Caring for a loved one diagnosed with Alzheimer’s disease or another form of dementia is often a 24/7 job. No matter how vigilant the care-partner, a person with Alzheimer’s can wander and become lost. It happens to 60 percent of those living with dementia.
Alzheimer’s Tennessee volunteer advocates helped pass a new law to improve Tennessee’s response to wandering and lost seniors. Since the Volunteer State’s enhanced Silver Alert System took effect in June of 2021, more than 50 lost seniors have been reunited with their families. The alert system has been used in Coffee County.
The system works best when every Tennessean knows to be on the lookout. To help raise awareness, the Tennessee Legislature designated May of 2022 as Silver Alert Awareness Month.
Alzheimer’s Tennessee is taking this opportunity to reach out to everyone in the Volunteer State. We have developed a “Silver Alert Kit” to help care-partners prepare in case a loved one wanders. The kit contains tips to reduce the risk of wandering and tools to assist first responders search for a lost adult. The goal is to ensure care-partners are able to gather their thoughts, photos and lifesaving information before a loved one wanders, instead of during an emergency. To get a Silver Alert Kit, go to www.alzTennessee.org/SilverAlert.

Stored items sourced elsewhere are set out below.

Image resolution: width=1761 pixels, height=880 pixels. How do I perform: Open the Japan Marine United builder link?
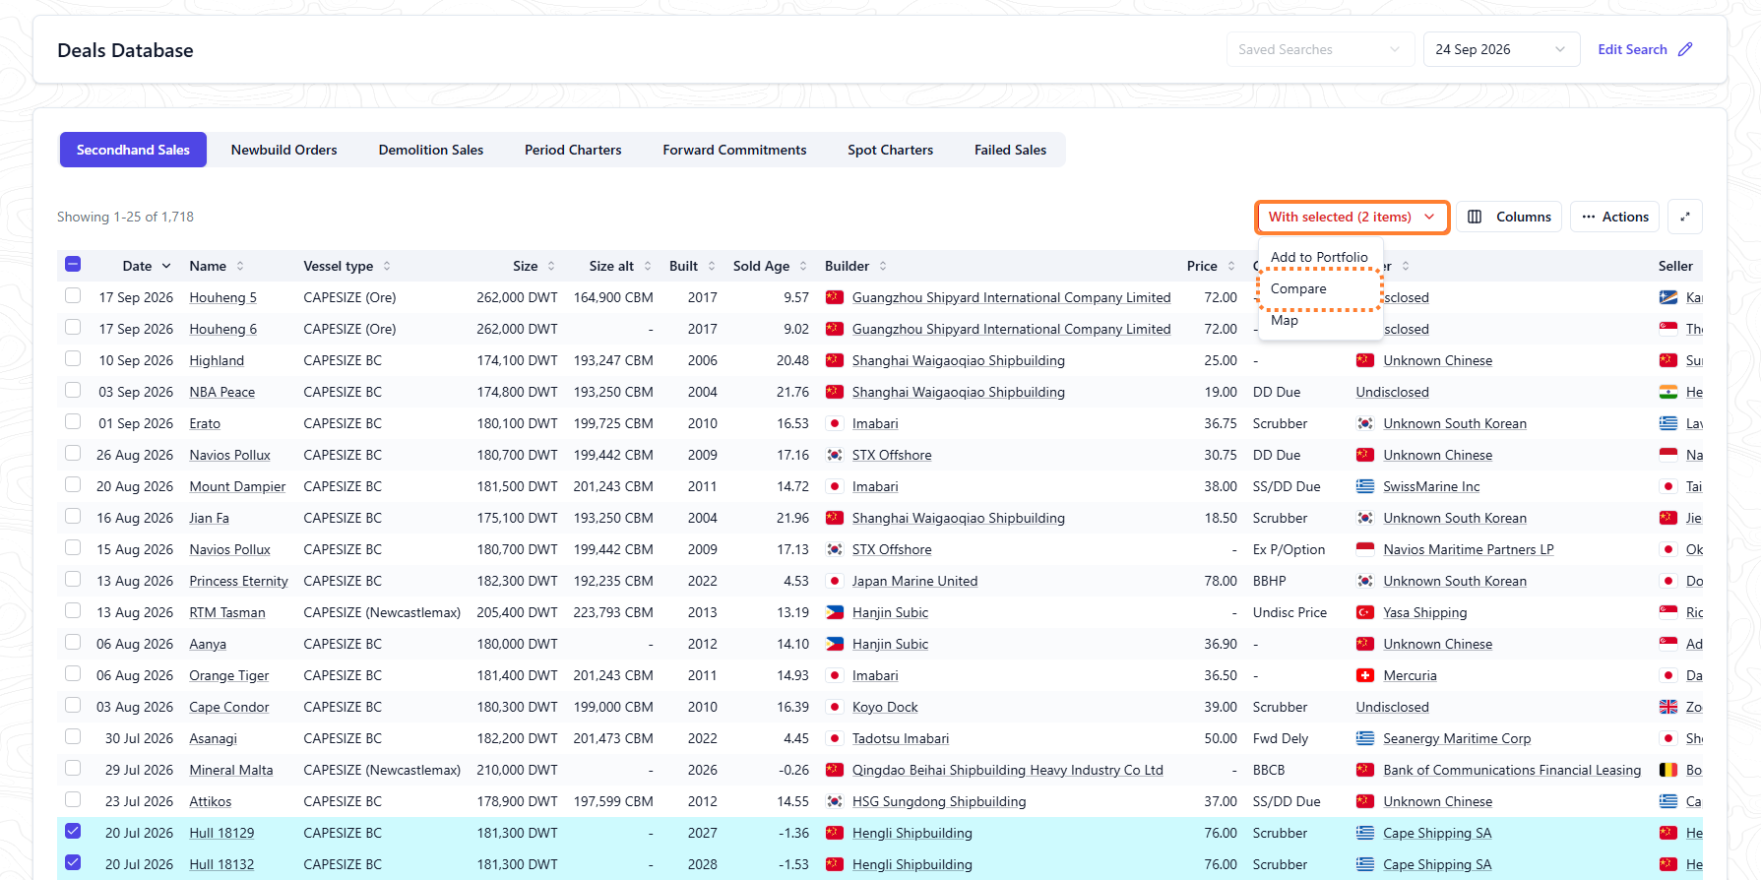(914, 581)
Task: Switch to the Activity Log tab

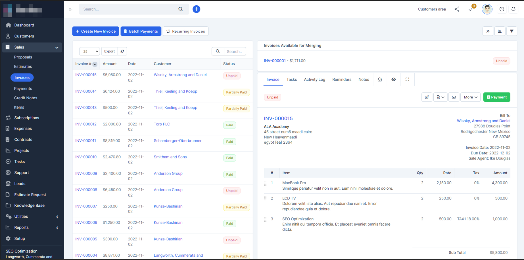Action: pos(314,79)
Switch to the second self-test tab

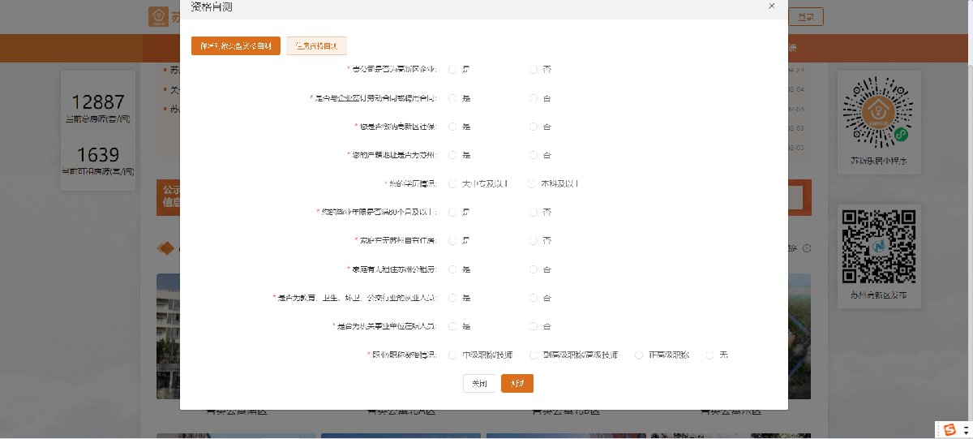click(316, 45)
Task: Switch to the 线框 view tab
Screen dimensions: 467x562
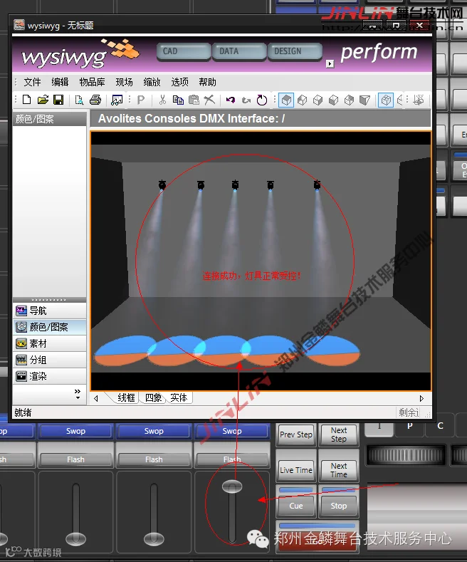Action: click(126, 397)
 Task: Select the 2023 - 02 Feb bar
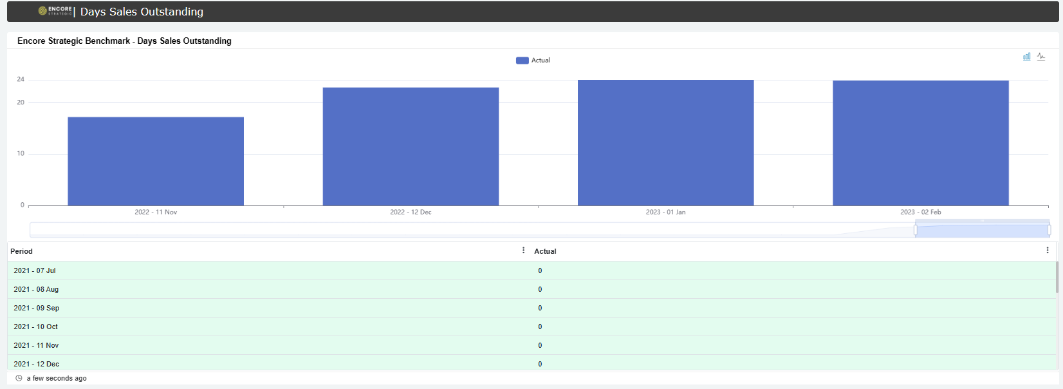920,143
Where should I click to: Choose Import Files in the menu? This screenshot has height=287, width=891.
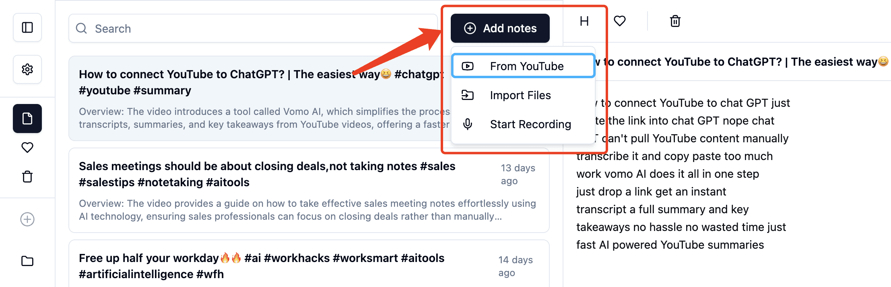523,95
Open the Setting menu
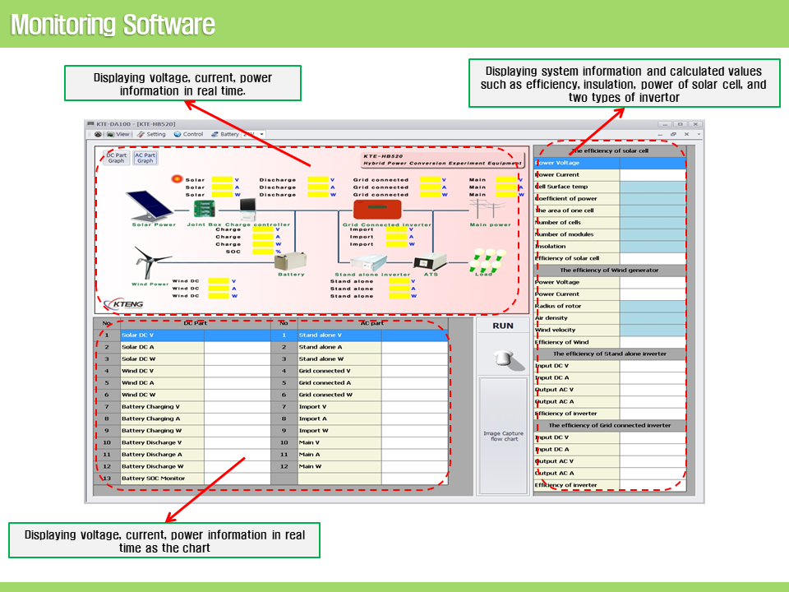The height and width of the screenshot is (592, 789). pyautogui.click(x=151, y=134)
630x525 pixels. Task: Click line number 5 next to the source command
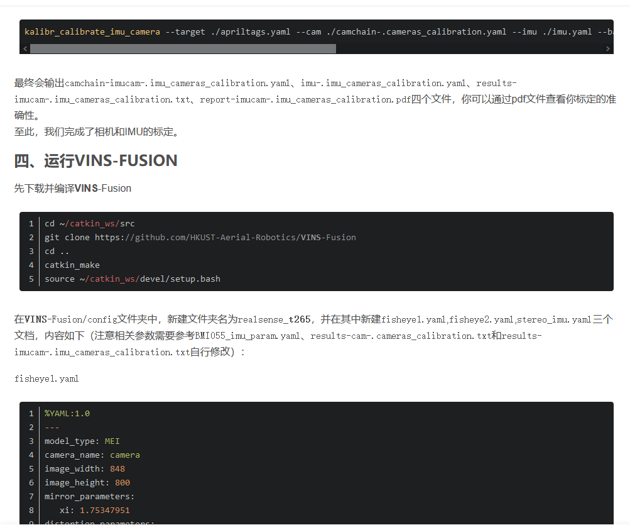click(31, 279)
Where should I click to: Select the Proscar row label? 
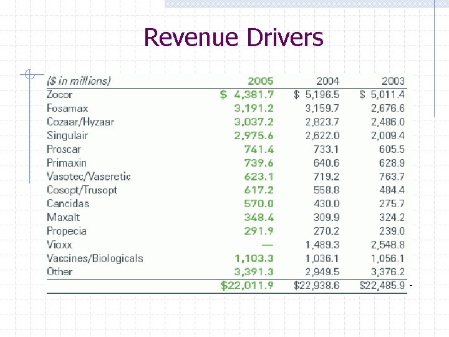coord(64,149)
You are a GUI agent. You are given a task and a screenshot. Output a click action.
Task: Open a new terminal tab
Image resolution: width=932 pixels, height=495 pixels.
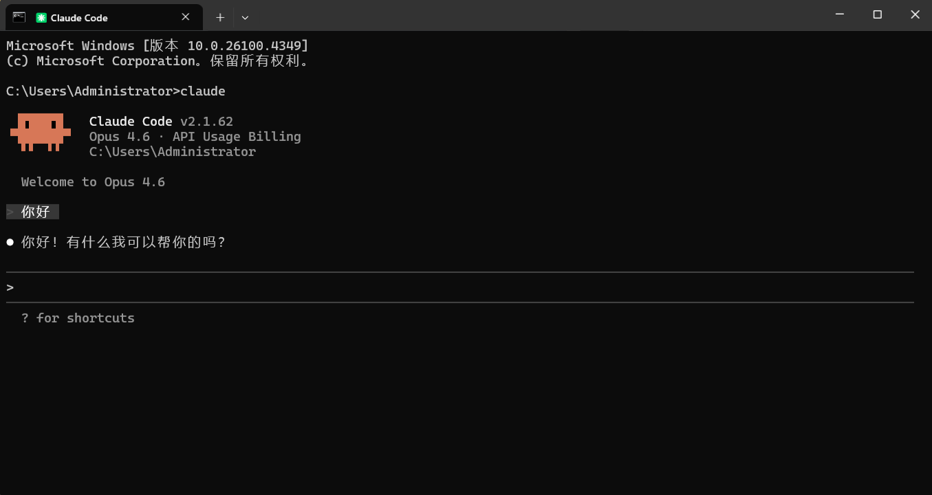[x=220, y=17]
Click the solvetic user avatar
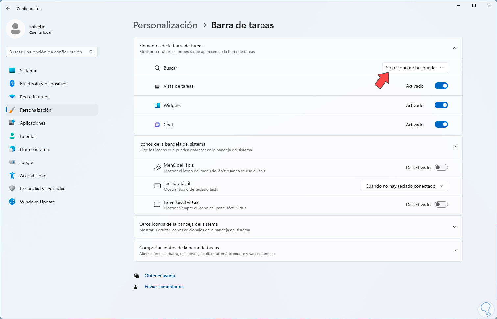The height and width of the screenshot is (319, 497). [x=15, y=29]
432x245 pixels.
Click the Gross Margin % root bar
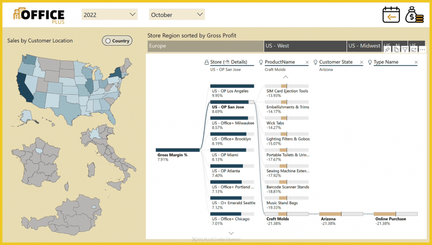click(x=178, y=150)
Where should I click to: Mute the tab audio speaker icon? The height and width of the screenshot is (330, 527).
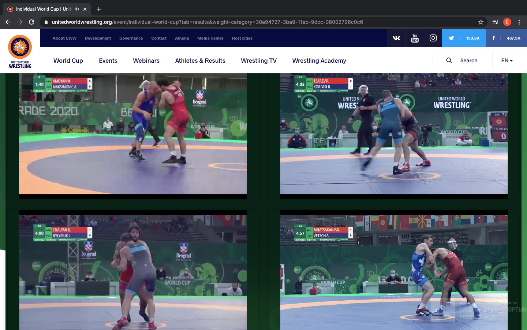[x=77, y=9]
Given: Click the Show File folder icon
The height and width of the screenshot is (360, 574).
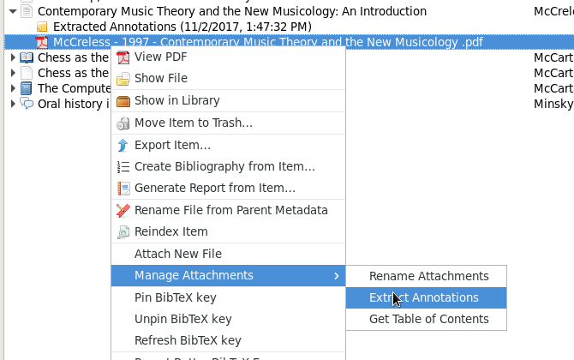Looking at the screenshot, I should [x=123, y=79].
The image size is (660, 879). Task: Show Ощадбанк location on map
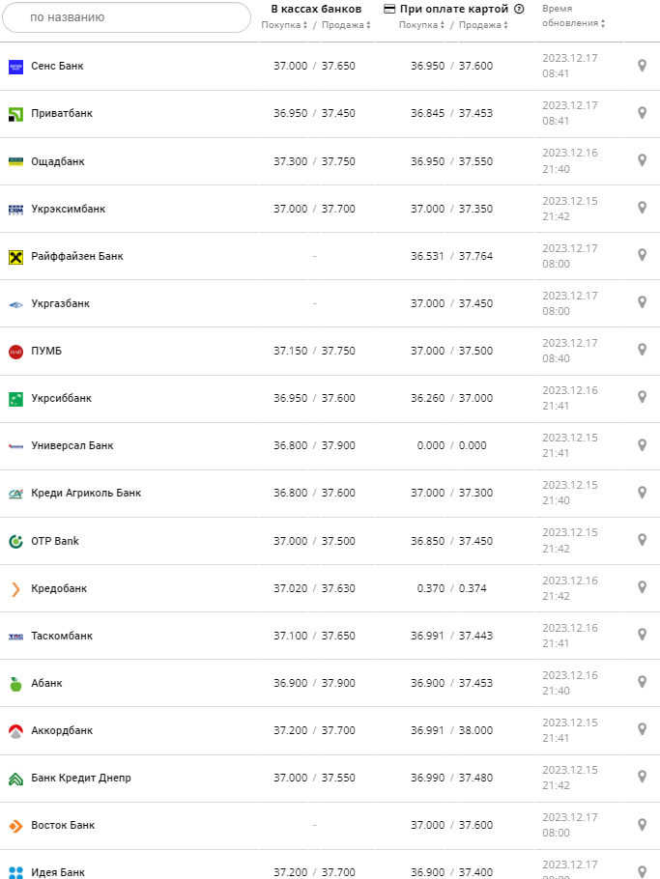(x=642, y=160)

Alzheimer’s Tennessee appreciates every member of the Legislature for passing this life-saving law with unanimous votes. Sen. Becky Massey was the Prime Senate Sponsor and Rep. Jeremy Faison was the Prime Sponsor in the House.
“Obviously Alzheimer’s Tennessee has a vast reach across the state,” Tennessee Rep. Jeremy Faison (R-Newport) shared. “We all know how important grassroots efforts can be. When I was 13-years old, my grandmother was diagnosed with Alzheimer’s, so this is near and dear to my heart.”
With the full support of Governor Lee and the legislature, the Tennessee Bureau of Investigation (TBI) created a statewide Silver Alert protocol, providing clear instructions and fostering cooperation among law enforcement agencies, stakeholders and media to respond to calls of vulnerable, missing adults who may be disoriented and incapable of finding their own way home.
Grassroots advocacy saves lives. Alzheimer’s Tennessee invites everyone to be a “VOICE” for the 120,000 Tennesseans living with Alzheimer’s and dementia. Many have been silenced by this disease. Advocates share their stories and speak up for their needs and rights. Please visit www.alzTennessee.org/advocacy to learn more.
Alzheimer’s Tennessee, your local 501(c) 3 non-profit headquartered in Tennessee, has six regional offices to provide education for the community, family caregivers and healthcare professionals.